_Data listing_.
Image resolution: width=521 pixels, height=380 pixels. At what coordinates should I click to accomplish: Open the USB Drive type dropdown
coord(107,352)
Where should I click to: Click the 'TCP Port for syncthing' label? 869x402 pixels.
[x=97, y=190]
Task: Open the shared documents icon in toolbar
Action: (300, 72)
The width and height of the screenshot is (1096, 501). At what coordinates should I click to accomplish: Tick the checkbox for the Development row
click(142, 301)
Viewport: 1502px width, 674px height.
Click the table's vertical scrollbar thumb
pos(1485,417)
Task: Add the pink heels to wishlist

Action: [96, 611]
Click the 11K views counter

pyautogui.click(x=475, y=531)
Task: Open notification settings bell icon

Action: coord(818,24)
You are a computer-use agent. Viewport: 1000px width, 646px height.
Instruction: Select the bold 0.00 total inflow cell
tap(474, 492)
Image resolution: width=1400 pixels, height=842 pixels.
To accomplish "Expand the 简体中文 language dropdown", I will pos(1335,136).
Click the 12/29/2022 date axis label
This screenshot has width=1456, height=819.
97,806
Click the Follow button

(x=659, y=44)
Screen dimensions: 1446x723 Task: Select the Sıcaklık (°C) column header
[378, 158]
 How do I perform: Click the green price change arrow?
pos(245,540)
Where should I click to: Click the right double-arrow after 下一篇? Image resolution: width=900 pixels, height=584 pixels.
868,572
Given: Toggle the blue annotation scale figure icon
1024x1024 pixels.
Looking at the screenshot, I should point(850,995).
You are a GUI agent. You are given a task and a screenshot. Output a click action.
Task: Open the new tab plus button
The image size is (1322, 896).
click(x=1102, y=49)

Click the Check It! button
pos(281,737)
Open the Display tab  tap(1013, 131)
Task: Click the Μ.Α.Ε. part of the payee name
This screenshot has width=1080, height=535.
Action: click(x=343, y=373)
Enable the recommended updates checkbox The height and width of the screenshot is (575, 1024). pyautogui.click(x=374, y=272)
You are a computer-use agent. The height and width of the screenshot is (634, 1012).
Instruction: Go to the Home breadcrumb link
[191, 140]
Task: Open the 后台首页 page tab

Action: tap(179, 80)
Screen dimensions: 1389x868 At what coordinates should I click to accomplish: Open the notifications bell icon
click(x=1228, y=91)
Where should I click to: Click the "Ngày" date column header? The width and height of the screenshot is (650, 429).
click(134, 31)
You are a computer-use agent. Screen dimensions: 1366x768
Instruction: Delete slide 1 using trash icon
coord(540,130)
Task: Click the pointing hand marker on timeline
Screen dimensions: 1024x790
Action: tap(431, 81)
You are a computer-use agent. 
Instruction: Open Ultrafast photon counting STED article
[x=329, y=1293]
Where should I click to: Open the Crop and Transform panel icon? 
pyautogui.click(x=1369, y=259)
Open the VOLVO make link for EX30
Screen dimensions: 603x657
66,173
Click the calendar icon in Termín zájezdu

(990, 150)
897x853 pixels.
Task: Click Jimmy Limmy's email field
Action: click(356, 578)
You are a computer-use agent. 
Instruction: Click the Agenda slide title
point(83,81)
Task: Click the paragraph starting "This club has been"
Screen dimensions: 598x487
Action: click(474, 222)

_Instructions to follow_.
Copy out everything in the listing from the line containing "Click the Follow button" down to the line containing "Action: click(356, 578)", including both of those lines.

_Exercise solution_.
Click the Follow button

(x=659, y=44)
Screen dimensions: 1446x723 Task: Select the Sıcaklık (°C) column header
[378, 158]
 How do I perform: Click the green price change arrow?
pos(245,540)
Where should I click to: Click the right double-arrow after 下一篇? Image resolution: width=900 pixels, height=584 pixels.
868,572
Given: Toggle the blue annotation scale figure icon
1024x1024 pixels.
Looking at the screenshot, I should point(850,995).
You are a GUI agent. You are given a task and a screenshot. Output a click action.
Task: Open the new tab plus button
The image size is (1322, 896).
click(x=1102, y=49)

Click the Check It! button
pos(281,737)
Open the Display tab  tap(1013, 131)
Task: Click the Μ.Α.Ε. part of the payee name
This screenshot has width=1080, height=535.
Action: click(x=343, y=373)
Enable the recommended updates checkbox The height and width of the screenshot is (575, 1024). pyautogui.click(x=374, y=272)
You are a computer-use agent. The height and width of the screenshot is (634, 1012).
Instruction: Go to the Home breadcrumb link
[191, 140]
Task: Open the 后台首页 page tab

Action: tap(179, 80)
Screen dimensions: 1389x868 At what coordinates should I click to accomplish: Open the notifications bell icon
click(x=1228, y=91)
Where should I click to: Click the "Ngày" date column header? The width and height of the screenshot is (650, 429).
click(134, 31)
You are a computer-use agent. Screen dimensions: 1366x768
Instruction: Delete slide 1 using trash icon
coord(540,130)
Task: Click the pointing hand marker on timeline
Screen dimensions: 1024x790
Action: tap(431, 81)
You are a computer-use agent. 
Instruction: Open Ultrafast photon counting STED article
[x=329, y=1293]
Where should I click to: Open the Crop and Transform panel icon? 
pyautogui.click(x=1369, y=259)
Open the VOLVO make link for EX30
Screen dimensions: 603x657
66,173
Click the calendar icon in Termín zájezdu

(990, 150)
897x853 pixels.
Task: Click Jimmy Limmy's email field
Action: click(356, 578)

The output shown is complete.